Supplied records >>

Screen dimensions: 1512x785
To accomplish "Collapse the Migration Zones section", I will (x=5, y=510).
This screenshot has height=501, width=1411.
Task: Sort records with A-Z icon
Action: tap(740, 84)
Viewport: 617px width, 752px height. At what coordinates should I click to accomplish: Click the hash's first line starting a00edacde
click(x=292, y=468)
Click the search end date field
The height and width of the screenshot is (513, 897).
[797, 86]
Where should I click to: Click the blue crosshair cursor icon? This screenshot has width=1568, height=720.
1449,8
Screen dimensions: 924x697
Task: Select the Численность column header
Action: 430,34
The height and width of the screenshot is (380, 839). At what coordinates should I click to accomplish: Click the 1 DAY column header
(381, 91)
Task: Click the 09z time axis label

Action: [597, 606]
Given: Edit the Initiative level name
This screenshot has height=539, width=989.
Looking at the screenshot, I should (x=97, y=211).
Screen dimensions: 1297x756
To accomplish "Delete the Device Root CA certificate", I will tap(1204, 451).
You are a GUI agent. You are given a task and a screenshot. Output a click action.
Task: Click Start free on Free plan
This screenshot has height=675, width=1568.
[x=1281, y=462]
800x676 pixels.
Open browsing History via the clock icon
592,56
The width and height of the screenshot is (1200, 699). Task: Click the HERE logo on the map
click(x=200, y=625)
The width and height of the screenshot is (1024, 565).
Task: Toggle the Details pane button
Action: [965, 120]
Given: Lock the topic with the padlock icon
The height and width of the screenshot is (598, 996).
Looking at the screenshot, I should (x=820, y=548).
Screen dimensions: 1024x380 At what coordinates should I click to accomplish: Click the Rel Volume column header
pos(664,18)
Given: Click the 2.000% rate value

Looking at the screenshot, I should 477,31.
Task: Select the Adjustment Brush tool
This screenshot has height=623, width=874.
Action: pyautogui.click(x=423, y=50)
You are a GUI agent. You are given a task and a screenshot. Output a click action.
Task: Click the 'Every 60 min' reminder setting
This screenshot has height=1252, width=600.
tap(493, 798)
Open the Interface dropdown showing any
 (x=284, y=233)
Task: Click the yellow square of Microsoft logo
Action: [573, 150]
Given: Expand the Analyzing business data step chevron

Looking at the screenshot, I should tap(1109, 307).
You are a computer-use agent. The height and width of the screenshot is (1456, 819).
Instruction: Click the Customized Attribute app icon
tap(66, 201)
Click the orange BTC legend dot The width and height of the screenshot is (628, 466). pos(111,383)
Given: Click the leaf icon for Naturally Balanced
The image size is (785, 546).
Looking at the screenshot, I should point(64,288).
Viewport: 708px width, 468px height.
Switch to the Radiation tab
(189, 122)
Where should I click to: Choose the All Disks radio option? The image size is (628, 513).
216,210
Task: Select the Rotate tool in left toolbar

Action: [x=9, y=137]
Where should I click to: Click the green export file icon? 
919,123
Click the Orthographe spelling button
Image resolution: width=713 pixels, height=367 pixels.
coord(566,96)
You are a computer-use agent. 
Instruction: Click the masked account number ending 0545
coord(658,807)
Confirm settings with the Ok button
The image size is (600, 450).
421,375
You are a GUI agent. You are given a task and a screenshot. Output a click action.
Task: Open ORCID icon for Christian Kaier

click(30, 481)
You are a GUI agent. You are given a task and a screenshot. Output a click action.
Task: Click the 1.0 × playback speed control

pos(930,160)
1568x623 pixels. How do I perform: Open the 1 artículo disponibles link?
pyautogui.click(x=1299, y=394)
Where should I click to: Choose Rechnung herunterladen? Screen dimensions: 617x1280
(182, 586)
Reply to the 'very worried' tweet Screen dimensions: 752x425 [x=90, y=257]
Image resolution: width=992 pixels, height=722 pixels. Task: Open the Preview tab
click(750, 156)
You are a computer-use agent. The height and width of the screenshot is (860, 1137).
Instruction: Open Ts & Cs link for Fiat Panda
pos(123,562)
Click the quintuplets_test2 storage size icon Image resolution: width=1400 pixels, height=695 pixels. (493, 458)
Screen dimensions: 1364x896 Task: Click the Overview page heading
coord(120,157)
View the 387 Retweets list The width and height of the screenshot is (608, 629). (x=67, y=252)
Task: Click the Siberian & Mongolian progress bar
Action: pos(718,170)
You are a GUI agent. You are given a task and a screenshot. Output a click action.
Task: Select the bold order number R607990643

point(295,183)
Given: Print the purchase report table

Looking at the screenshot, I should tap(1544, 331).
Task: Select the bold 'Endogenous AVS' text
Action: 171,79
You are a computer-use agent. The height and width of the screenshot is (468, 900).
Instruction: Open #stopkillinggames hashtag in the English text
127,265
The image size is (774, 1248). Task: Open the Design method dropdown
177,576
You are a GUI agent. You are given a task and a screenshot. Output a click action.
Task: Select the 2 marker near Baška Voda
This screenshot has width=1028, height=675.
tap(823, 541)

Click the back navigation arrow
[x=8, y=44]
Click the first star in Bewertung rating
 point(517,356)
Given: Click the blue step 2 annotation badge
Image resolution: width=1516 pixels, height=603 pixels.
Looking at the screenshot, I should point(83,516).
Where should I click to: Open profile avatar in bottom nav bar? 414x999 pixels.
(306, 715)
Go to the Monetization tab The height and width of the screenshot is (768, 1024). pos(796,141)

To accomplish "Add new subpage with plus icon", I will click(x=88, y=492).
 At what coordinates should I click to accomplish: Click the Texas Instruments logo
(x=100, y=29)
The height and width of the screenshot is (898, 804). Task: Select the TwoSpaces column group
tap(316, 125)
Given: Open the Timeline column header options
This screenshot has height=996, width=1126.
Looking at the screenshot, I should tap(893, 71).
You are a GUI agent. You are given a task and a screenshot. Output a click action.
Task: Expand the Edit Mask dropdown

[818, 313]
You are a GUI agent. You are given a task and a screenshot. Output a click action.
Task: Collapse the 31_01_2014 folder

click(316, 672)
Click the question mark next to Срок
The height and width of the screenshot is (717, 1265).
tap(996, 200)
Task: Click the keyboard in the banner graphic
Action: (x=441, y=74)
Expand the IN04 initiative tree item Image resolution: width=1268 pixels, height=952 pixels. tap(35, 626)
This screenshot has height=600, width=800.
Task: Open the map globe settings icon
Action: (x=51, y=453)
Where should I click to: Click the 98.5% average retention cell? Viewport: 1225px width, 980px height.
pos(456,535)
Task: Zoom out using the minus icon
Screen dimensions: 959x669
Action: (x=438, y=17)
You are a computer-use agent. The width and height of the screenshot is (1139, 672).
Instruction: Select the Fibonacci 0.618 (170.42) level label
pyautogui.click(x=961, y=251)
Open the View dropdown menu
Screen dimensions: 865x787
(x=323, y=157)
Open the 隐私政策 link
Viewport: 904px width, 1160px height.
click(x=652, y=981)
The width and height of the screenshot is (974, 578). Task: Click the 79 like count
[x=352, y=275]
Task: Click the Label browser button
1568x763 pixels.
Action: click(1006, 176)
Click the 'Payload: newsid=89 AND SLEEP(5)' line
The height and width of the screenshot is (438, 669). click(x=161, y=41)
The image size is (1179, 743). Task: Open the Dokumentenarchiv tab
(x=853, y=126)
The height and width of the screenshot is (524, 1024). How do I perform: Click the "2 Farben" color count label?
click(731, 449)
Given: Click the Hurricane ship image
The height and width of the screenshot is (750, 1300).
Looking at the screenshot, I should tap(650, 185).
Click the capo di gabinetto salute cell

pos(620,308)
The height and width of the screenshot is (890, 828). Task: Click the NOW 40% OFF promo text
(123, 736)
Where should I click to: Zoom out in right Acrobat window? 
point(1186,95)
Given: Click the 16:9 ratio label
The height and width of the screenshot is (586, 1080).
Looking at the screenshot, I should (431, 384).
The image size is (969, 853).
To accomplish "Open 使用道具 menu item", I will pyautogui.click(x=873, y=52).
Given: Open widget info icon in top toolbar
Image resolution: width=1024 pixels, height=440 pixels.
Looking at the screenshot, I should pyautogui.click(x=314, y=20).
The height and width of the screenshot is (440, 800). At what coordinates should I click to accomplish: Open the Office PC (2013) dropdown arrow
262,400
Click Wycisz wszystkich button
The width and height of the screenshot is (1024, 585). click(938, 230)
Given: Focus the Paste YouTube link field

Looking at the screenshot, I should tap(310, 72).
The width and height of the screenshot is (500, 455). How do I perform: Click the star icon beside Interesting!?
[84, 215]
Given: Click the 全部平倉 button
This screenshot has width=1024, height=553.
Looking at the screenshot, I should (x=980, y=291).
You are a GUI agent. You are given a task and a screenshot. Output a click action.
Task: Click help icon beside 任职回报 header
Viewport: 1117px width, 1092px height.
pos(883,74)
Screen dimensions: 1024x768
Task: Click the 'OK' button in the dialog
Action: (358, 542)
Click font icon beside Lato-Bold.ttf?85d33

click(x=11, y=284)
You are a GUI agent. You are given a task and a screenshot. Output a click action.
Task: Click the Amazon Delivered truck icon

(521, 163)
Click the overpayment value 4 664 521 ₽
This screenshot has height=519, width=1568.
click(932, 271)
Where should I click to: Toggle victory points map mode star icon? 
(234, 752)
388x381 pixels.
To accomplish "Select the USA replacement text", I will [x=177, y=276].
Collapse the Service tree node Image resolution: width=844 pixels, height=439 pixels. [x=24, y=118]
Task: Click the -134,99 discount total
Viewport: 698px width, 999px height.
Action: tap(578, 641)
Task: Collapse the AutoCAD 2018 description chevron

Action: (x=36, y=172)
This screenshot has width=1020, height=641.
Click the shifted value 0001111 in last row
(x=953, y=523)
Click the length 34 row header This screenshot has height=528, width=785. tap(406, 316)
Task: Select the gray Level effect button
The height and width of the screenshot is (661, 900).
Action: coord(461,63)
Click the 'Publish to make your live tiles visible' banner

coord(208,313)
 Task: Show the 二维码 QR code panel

Exercise prompt >> For the word "menu", count the lines of the records that contain it and give only the number.

Response >> 2